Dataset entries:
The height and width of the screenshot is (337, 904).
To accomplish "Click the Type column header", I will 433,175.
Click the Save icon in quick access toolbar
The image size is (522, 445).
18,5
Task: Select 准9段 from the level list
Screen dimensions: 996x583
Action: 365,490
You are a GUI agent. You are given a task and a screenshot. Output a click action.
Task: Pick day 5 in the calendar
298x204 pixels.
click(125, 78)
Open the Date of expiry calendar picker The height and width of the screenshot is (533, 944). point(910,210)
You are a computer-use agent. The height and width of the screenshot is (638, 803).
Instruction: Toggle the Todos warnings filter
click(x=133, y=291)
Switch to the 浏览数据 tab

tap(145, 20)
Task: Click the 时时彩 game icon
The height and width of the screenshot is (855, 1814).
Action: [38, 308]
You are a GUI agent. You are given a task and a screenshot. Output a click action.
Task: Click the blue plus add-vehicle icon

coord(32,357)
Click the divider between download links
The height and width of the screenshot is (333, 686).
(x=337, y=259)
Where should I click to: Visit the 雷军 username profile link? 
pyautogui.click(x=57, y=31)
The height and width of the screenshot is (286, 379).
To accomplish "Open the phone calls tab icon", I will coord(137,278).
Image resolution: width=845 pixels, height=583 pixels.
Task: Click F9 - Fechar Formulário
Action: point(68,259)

WHAT YOU ARE ASKED TO DO
Output all of the data without altering a single line.

THE COMPLETED TASK
The height and width of the screenshot is (337, 904).
To accomplish "Click the Type column header", I will 433,175.
Click the Save icon in quick access toolbar
The image size is (522, 445).
18,5
Task: Select 准9段 from the level list
Screen dimensions: 996x583
Action: 365,490
You are a GUI agent. You are given a task and a screenshot. Output a click action.
Task: Pick day 5 in the calendar
298x204 pixels.
click(125, 78)
Open the Date of expiry calendar picker The height and width of the screenshot is (533, 944). point(910,210)
You are a computer-use agent. The height and width of the screenshot is (638, 803).
Instruction: Toggle the Todos warnings filter
click(x=133, y=291)
Switch to the 浏览数据 tab

tap(145, 20)
Task: Click the 时时彩 game icon
The height and width of the screenshot is (855, 1814).
Action: [38, 308]
You are a GUI agent. You are given a task and a screenshot. Output a click action.
Task: Click the blue plus add-vehicle icon

coord(32,357)
Click the divider between download links
The height and width of the screenshot is (333, 686).
(x=337, y=259)
Where should I click to: Visit the 雷军 username profile link? 
pyautogui.click(x=57, y=31)
The height and width of the screenshot is (286, 379).
To accomplish "Open the phone calls tab icon", I will coord(137,278).
Image resolution: width=845 pixels, height=583 pixels.
Task: Click F9 - Fechar Formulário
Action: point(68,259)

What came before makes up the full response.